Но вот всплеск неожиданной эмоции, захватившей женщину, словно тайфун, прошел. Она села на кровати, повернувшись к Виктору лицом, отерла ладонью глаза и печально сказала:
– Простите меня. Я сама не понимаю, что со мной происходит.
– Нет, это вы простите меня, Кинни. Меньше всего на свете я хотел бы приносить вам огорчения.
– Да, Виктор. Спасибо. Как ни странно, но теперь я искренне верю вам. Но со мной случилось такое…
– Я знаю, Кинни. Однажды это потрясает каждого мыслящего человека. Потрясает до глубины души.
– Что – «это»? – настороженно спросила миссис Хайден, посмотрев на Виктора широко раскрытыми глазами.
– У вас возникла мысль об убийстве, и… убийство свершилось. – Глаза миссис Хайден, казалось, раскрылись еще шире и готовы были поглотить сидящего перед ней человека без остатка. Между тем он спокойно продолжал: – Все Священное Писание предупреждает нас об этом, но мы не верим ему до тех пор, пока не столкнемся с этим сами. Но… полностью очистить свои помыслы – не так просто, дорогая Кинни.
– Вы думаете?..
– Нет, Кинни. Я не думаю, я знаю, что все уродство окружающего нас мира, словно зеркало, отражает уродство нашего сознания.
– Но я не хотела… – тут миссис Хайден вдруг запнулась, не решаясь произнести то самое слово, которое дважды перед этим с трудом выдавил из себя Виктор.

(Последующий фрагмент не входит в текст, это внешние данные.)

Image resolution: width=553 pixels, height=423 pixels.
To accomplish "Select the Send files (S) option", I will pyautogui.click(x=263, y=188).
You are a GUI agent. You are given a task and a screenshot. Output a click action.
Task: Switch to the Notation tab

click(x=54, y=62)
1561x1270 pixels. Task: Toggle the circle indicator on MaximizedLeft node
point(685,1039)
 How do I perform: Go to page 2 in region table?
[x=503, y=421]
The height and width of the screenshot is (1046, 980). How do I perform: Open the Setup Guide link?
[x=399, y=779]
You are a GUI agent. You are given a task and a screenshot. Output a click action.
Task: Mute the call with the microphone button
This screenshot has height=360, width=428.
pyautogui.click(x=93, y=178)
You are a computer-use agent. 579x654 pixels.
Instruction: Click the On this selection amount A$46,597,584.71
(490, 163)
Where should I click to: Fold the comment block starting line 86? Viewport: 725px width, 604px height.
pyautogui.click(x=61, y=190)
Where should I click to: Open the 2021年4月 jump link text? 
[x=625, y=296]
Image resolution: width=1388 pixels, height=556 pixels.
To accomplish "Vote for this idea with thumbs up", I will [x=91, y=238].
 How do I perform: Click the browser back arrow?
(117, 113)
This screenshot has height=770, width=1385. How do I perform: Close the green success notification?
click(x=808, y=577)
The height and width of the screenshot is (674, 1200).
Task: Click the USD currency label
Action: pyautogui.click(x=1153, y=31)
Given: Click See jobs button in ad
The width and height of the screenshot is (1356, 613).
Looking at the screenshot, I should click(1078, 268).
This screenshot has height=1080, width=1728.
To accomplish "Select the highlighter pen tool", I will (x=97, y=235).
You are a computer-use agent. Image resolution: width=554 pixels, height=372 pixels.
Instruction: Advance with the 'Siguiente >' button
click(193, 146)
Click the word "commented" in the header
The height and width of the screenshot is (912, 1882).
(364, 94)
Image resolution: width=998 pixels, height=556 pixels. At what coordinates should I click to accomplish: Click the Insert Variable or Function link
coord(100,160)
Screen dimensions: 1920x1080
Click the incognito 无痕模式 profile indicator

– Я верю вам, Кинни. На самом деле мы не всегда даже можем дать себе отчет в том, кто кем владеет – мысль владеет нами или мы мыслью. Неизвестно, возможно ли и вообще остановить мысль. А потому наше самое главное достоинство является и самой главной нашей бедой.
Миссис Хайден по-прежнему неподвижно сидела на кровати, не сводя глаз с Виктора и особенно с его черной шелковой ленты, какой-то смутной ассоциацией с чем-то неприятно поразившей ее.
– Что это вы такое говорите… – вдруг сами собой прошептали ее губы, в то время как про себя она подумала: «Как же страшно должно быть жить в этом мире, если достаточно одной только мысли для того, чтобы случилось несчастье». – А вы уверены, что все это не является всего лишь плодом вашей фантазии?
– Порой и в самом деле кажется, что наша фантазия намного богаче действительности. Однако действительность, в отличие от нашей фантазии, не имеет предела, – задумчиво, словно размышляя вслух, тихо произнес Виктор. – А значит, она достигнет всего, и мы не в силах остановить ее, так же как не в силах повернуть вспять время. – На какое-то время оба они замолчали, потрясенные открывшейся обоим бездной, и сидели друг против друга, глядя куда-то в неопределенное пространство. Но вот Виктор повел плечами, будто стряхивая оцепенение, и, посмотрев на свою собеседницу повеселевшим взглядом, сказал: – Вы знаете, как-то раз в Швейцарии я зашел в кафе и увидел, что там над входом висят часы с перевернутым циферблатом. Стрелки идут как обычно, а вот цифры написаны наоборот. И все посетители шутят, что выходят из кабачка намного раньше, чем пришли туда.